A patient with typical petit mal was studied extensively and intensively. The study began with an investigation of the dynamic relationship between petit mal attacks and the situations in which they occurred. Free association revealed that, beneath the "neutrality" of situations and the patient's apparent responses, intense emotional reactions were concealed. These emotions were then traced to their origins in disturbing childhood experiences which had been "forgotten." The patient's real history was in sharp contrast to the chronology of unemotional events which she had first reported. Parental ambivalence and rejection had created a desperate need for security and peace. The patient sought tranquillity in life by attempts to impose it on external reality. The petit mal attacks, by preventing awareness of emotional responses to contemporary situations, preserved the facade of "neutrality" and "tranquillity." Investigation and therapy were aided by the fact that the growing discrepancy between illusion and reality threatened a complete breakdown of the patient's pattern of integration. The results of this study may be relevant to the general problem of epilepsy.
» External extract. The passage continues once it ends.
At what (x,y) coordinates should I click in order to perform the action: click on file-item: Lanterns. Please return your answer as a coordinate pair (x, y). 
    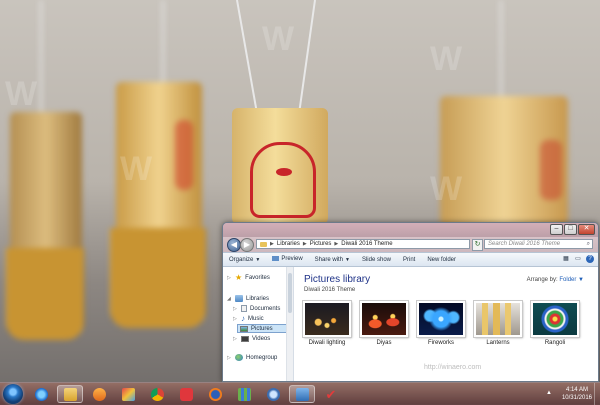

The patient's attacks were historically, clinically, and electroencephalographically typical of petit mal.
In this patient:
The frequency of petit mal attacks is in part a function of the intensity of life situation stresses and the patient's ability consciously to face them.
The specific relation of petit mal attacks to particular life situations may be ascertained by free-associational reconstruction of the events immediately preceding the loss of consciousness.
The petit mal attack abolishes consciousness when unconscious emotional responses and their demand for action seriously endanger the patient's consciously acceptable patterns of behavior.
When petit mal attacks fail sufficiently to inhibit the elaboration in awareness of the emotional responses, other reactions may occur. "Psychosomatic" symptoms, appropriate to the conflict, may appear. When the emotions, whose suppression or symbolic expression are connected with the symptoms, continue toward awareness, narcoleptic sleep, psychomotor acting-out, major convulsions, and other "epileptic" symptoms may occur.
When these symptomatic blocks are in turn removed by analysis, "hysterical" episodes of dramatic reliving of the significant childhood traumatic experiences may occur.
The petit mal attack appears to be a specific response within the central nervous system which abolishes consciousness when awareness of the discrepancy in the immediate situation between consciously acceptable responses and the true unconscious reactions threatens to disrupt the patient's existing pattern of integration.